Charles Proxy website comments that:
Note that some apps implement SSL certificate pinning which means they specifically validate the root certificate. Because the app is itself verifying the root certificate it will not accept Charles's certificate and will fail the connection. If you have successfully installed the Charles root SSL certificate and can browse SSL websites using SSL Proxying in Safari, but an app fails, then SSL Pinning is probably the issue.
Just to be certain, is it possible to use an HTTP monitor like Charles Proxy (or another monitor) even though a mobile app uses SSL certificate pinning?
As Steffen said you might need to patch the app to disable certificate pinning. Most mobile apps don't use it though :) Thus you just need to enable SSL connections with self-signed certificate. To allow that with Android application do following. First Download apktool. Then unpack APK file (according to apktool 2.4.1):
java -jar apktool.jar d app.apk
Modify AndroidManifest.xml
by adding this attribute to application
element:
android:networkSecurityConfig="@xml/network_security_config"

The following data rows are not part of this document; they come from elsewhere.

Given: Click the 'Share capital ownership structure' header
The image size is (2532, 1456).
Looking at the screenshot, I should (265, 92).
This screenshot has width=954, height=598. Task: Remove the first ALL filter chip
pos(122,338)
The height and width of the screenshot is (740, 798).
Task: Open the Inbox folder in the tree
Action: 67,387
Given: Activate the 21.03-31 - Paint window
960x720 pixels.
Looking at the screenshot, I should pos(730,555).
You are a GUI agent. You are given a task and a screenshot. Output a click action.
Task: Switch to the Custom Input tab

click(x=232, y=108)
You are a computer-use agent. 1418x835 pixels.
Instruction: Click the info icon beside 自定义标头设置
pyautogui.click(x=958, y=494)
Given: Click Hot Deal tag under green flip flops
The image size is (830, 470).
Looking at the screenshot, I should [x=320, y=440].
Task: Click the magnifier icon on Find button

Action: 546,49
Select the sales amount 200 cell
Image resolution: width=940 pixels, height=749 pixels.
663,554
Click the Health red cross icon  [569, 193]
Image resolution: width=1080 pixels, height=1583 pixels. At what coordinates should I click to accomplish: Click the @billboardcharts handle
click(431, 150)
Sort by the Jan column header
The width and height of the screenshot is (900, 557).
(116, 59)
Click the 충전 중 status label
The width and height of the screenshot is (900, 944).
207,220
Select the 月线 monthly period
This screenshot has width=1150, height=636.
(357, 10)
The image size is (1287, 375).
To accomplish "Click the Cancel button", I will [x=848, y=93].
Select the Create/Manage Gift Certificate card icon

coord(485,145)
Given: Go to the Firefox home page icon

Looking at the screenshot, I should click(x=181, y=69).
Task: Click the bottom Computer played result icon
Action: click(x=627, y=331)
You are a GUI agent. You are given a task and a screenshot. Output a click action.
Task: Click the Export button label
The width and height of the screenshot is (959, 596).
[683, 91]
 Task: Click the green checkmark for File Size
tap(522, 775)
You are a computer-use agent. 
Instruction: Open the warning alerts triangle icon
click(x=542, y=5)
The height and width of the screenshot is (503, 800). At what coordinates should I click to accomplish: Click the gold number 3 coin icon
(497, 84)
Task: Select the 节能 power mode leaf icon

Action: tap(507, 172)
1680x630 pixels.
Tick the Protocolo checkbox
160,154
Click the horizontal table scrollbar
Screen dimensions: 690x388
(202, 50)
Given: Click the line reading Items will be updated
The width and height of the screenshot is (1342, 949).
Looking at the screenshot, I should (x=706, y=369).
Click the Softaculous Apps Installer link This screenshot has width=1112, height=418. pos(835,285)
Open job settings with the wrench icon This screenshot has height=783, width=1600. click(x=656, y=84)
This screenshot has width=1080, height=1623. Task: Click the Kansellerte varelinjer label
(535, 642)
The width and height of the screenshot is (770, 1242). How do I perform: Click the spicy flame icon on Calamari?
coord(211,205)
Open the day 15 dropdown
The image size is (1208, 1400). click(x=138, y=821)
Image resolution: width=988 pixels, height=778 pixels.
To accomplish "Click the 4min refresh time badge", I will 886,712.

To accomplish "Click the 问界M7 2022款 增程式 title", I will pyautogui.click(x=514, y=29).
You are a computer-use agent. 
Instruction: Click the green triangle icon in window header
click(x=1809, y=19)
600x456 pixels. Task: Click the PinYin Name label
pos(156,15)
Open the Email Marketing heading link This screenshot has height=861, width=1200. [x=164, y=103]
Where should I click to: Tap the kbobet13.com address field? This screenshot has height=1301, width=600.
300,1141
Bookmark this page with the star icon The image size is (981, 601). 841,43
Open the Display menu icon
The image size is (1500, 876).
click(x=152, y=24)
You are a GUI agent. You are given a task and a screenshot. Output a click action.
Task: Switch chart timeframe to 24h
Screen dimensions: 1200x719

Create file res/xml/network_security_config.xml
with following content:
<?xml version="1.0" encoding="utf-8"?>
<network-security-config>
<base-config>
<trust-anchors>
<certificates src="system" />
<certificates src="user" />
</trust-anchors>
</base-config>
</network-security-config>
Generate keys to sign APK:
keytool -genkey -alias keys -keystore keys -keyalg DSA
Build patched APK:
java -jar apktool.jar b app -o app_patched.apk --use-aapt2
Sign APK file:
jarsigner -verbose -keystore keys app_patched.apk keys
If necessary convert APK to JAR for further analysis: d2j-dex2jar.sh app.apk
.
More information: Network security configuration.